As you begin your life together, it helps to have a solid financial plan. If you want help with this, consider hiring a professional. Here's what you should know about finding, paying, and working with a financial planner.
All About the Acronyms
There are more than a dozen accreditations for the financial planning profession, and many planners have several acronyms after their names. Here are the ones you're most likely to encounter, as well as contact information for the organizations that issue them.
Certified Financial Planner (CFP)
This is one of the most recognized designations. It requires passing a ten-hour exam, having at least three years of relevant work experience, and participating in thirty hours of continuing education every two years. It is issued by the Certified Financial Planner Board of Standards.

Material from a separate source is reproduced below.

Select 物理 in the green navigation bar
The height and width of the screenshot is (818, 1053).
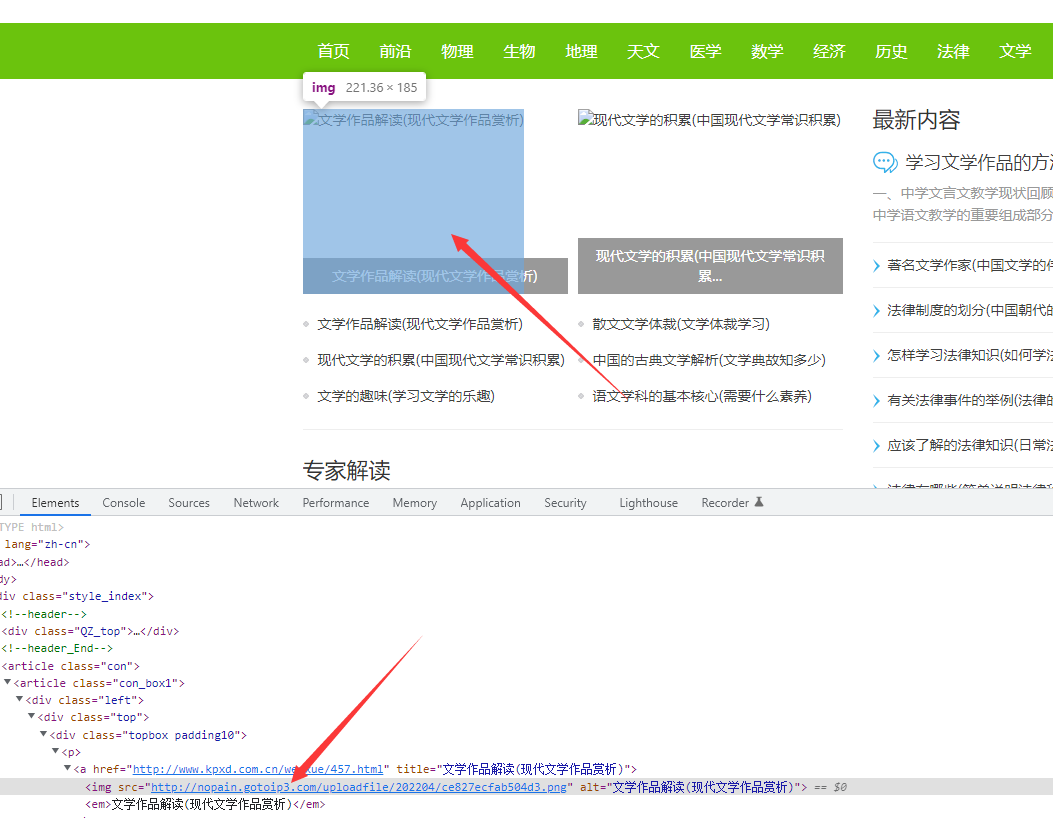[457, 51]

Chartered Financial Consultant (ChFC)
This is awarded by the American College in Bryn Mawr, Pennsylvania, after candidates complete eight courses plus three years' work experience and agree to a code of ethics.
Certified Trust and Financial Adviser (CTFA)

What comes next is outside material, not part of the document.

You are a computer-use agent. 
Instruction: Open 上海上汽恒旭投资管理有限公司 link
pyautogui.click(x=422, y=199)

It is awarded by the Institute of Certified Bankers to individuals who set up and manage personal trusts and pass a two-hundred-question multiple-choice exam on such topics as tax law, investment management, and personal finance.
Chartered Financial Analyst (CFA)
Mutual-fund managers, stock analysts, and investment advisers who deal with high-net-worth clients often have this designation. It requires taking three rigorous tests over the course of three years on such topics as economics, financial accounting, portfolio management, and securities analysis. Contact the CFA Institute.
Personal Financial Specialist (PFS)
This goes to certified public accountants who pass tests and have at least one thousand hours of planning experience. Check with the American Institute of Certified Public Accountants.